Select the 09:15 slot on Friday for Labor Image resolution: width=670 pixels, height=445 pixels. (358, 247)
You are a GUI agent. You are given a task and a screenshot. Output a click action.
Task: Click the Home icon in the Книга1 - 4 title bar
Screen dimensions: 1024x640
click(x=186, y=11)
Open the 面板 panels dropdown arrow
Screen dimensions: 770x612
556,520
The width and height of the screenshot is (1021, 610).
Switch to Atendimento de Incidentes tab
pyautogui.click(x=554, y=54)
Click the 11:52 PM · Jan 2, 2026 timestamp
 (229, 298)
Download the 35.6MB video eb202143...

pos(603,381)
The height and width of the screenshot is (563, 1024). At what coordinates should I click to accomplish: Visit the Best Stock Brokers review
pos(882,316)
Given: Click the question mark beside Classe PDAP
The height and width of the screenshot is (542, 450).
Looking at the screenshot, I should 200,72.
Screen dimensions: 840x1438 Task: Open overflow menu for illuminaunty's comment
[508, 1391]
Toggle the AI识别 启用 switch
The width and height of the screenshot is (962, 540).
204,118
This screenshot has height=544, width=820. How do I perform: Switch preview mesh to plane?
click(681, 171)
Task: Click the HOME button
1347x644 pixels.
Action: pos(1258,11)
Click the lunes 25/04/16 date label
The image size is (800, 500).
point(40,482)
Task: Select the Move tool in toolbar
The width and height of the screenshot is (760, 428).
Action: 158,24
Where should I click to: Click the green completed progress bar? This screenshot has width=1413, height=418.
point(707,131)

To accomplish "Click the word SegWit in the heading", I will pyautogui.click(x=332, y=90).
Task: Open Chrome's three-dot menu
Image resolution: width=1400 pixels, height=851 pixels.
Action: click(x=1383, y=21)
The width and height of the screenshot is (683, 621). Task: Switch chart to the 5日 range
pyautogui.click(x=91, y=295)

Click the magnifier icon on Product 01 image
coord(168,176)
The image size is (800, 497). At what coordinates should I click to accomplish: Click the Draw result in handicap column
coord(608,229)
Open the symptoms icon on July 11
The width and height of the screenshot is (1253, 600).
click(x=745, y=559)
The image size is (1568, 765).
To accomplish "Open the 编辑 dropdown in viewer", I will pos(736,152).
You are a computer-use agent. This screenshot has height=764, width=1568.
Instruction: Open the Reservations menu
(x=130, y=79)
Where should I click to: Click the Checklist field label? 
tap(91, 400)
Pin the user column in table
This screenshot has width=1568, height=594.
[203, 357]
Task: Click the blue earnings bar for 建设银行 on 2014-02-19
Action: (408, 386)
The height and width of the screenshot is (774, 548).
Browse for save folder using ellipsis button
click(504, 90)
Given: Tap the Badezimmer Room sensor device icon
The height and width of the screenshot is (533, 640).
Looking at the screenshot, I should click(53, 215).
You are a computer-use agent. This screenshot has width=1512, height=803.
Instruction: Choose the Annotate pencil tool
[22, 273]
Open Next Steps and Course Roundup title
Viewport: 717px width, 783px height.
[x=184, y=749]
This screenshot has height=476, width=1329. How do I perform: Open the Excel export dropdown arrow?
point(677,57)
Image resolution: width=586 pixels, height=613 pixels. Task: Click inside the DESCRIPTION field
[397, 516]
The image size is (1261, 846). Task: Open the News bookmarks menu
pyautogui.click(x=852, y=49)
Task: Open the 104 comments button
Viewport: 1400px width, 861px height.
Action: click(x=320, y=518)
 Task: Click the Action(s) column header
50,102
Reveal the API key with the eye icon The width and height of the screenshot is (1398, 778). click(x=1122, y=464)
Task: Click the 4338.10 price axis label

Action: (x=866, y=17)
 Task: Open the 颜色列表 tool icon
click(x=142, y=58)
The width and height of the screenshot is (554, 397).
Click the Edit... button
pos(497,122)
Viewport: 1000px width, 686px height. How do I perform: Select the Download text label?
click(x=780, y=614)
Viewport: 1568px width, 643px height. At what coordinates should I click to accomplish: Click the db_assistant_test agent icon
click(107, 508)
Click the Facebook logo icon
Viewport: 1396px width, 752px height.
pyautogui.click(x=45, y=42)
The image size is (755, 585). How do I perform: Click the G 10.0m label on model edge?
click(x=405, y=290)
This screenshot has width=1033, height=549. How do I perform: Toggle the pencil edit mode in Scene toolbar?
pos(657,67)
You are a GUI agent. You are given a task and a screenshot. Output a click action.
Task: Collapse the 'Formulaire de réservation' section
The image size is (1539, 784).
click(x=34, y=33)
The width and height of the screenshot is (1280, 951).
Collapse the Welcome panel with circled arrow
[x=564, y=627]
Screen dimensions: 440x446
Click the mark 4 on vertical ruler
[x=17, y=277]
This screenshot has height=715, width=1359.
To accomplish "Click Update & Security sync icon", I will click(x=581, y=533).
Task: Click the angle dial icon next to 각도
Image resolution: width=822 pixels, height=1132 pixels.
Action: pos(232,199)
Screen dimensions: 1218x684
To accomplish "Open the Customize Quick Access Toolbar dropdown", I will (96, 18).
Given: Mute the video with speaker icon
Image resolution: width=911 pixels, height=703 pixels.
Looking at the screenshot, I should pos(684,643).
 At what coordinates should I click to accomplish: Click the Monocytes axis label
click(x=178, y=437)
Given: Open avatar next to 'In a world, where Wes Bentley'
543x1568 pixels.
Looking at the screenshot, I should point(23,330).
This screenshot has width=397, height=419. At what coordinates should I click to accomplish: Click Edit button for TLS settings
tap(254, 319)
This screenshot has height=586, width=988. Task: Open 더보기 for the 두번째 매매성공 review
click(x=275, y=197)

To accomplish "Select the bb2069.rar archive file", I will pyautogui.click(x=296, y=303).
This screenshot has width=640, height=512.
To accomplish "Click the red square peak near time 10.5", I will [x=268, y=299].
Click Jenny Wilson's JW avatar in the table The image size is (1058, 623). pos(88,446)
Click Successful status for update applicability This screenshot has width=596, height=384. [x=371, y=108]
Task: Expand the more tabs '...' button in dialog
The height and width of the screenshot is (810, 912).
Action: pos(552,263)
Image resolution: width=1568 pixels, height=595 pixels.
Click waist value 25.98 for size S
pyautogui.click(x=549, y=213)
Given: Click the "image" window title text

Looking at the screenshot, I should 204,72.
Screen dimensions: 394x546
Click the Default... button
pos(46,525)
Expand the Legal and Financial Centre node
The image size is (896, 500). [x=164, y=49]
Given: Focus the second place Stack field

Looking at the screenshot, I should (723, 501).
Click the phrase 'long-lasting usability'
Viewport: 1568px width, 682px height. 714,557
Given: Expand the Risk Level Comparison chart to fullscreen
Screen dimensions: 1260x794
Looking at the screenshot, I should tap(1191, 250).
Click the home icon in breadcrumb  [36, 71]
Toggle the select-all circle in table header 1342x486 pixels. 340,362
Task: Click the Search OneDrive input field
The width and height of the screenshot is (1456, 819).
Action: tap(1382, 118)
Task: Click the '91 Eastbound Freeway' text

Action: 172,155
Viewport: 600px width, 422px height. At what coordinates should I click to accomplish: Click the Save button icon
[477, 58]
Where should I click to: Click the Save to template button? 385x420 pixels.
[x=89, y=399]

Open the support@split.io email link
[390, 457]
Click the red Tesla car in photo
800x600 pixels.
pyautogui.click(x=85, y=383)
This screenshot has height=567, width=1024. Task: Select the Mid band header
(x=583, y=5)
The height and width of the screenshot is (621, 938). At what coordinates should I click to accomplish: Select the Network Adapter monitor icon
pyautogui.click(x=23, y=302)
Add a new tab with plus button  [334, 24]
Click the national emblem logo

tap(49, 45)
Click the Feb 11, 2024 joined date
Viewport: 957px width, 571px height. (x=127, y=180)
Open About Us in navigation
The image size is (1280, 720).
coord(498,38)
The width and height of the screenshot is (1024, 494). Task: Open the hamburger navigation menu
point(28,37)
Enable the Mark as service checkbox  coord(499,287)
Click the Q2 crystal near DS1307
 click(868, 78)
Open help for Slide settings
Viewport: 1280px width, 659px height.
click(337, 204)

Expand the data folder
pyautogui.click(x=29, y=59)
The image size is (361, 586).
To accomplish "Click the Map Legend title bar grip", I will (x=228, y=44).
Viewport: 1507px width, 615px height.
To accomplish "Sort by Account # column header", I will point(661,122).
- - - - - - -
- _DESCRIPTION OF THE TASK_
Return each line among the entries that holds the word "table".

- _ANSWER AREA_
Pin the user column in table
Click Jenny Wilson's JW avatar in the table The image size is (1058, 623). pos(88,446)
Toggle the select-all circle in table header 1342x486 pixels. 340,362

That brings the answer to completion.